## Exercise goal
Produce as output only the lines below starting at the line with "願景及使命 (110, 2019)" and continuing through the line with "Office Printer Supplies (460, 837)", each one exactly as written.

## Stored items
────────────────────

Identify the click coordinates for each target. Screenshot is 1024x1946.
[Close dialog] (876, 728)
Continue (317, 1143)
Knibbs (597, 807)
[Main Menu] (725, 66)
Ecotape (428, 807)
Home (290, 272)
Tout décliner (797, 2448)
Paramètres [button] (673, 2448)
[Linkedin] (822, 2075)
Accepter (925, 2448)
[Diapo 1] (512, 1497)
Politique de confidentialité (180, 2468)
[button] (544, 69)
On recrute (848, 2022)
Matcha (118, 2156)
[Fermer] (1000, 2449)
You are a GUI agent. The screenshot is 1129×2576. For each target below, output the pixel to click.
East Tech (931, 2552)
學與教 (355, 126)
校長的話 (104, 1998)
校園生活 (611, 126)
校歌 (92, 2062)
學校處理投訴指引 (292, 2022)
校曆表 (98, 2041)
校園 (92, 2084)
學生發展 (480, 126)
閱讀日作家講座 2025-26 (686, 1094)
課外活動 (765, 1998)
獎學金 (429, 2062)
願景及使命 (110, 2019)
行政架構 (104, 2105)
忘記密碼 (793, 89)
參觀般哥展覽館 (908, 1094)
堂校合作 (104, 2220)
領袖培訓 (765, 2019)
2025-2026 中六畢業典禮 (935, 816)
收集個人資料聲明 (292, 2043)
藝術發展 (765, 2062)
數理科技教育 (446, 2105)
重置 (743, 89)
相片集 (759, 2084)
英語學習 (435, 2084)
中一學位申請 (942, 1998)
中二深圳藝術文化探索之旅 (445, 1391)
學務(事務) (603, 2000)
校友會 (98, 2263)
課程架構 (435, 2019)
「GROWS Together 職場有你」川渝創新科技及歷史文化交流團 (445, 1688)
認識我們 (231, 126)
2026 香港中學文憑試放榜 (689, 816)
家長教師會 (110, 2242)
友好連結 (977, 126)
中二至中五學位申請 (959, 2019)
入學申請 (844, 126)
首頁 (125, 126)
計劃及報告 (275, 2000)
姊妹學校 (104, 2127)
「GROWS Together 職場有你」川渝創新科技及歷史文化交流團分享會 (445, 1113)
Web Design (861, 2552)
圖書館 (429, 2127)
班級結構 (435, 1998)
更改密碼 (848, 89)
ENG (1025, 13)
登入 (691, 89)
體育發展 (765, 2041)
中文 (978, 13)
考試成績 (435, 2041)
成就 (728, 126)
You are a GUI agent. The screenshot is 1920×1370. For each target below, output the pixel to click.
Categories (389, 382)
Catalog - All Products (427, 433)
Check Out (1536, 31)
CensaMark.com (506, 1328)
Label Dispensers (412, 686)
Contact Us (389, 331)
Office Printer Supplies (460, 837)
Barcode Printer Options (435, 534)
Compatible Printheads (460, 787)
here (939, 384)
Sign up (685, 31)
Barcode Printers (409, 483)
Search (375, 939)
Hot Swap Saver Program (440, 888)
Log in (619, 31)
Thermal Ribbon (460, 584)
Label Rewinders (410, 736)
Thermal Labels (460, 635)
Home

────────────────────

## Solution for this exercise
願景及使命 (110, 2019)
行政架構 (104, 2105)
忘記密碼 (793, 89)
參觀般哥展覽館 (908, 1094)
堂校合作 (104, 2220)
領袖培訓 (765, 2019)
2025-2026 中六畢業典禮 (935, 816)
收集個人資料聲明 (292, 2043)
藝術發展 (765, 2062)
數理科技教育 (446, 2105)
重置 (743, 89)
相片集 (759, 2084)
英語學習 (435, 2084)
中一學位申請 (942, 1998)
中二深圳藝術文化探索之旅 (445, 1391)
學務(事務) (603, 2000)
校友會 (98, 2263)
課程架構 (435, 2019)
「GROWS Together 職場有你」川渝創新科技及歷史文化交流團 (445, 1688)
認識我們 (231, 126)
2026 香港中學文憑試放榜 (689, 816)
家長教師會 (110, 2242)
友好連結 (977, 126)
中二至中五學位申請 (959, 2019)
入學申請 (844, 126)
首頁 (125, 126)
計劃及報告 (275, 2000)
姊妹學校 (104, 2127)
「GROWS Together 職場有你」川渝創新科技及歷史文化交流團分享會 (445, 1113)
Web Design (861, 2552)
圖書館 (429, 2127)
班級結構 (435, 1998)
更改密碼 (848, 89)
ENG (1025, 13)
登入 (691, 89)
體育發展 (765, 2041)
中文 (978, 13)
考試成績 (435, 2041)
成就 (728, 126)
You are a GUI agent. The screenshot is 1920×1370. For each target below, output the pixel to click.
Categories (389, 382)
Catalog - All Products (427, 433)
Check Out (1536, 31)
CensaMark.com (506, 1328)
Label Dispensers (412, 686)
Contact Us (389, 331)
Office Printer Supplies (460, 837)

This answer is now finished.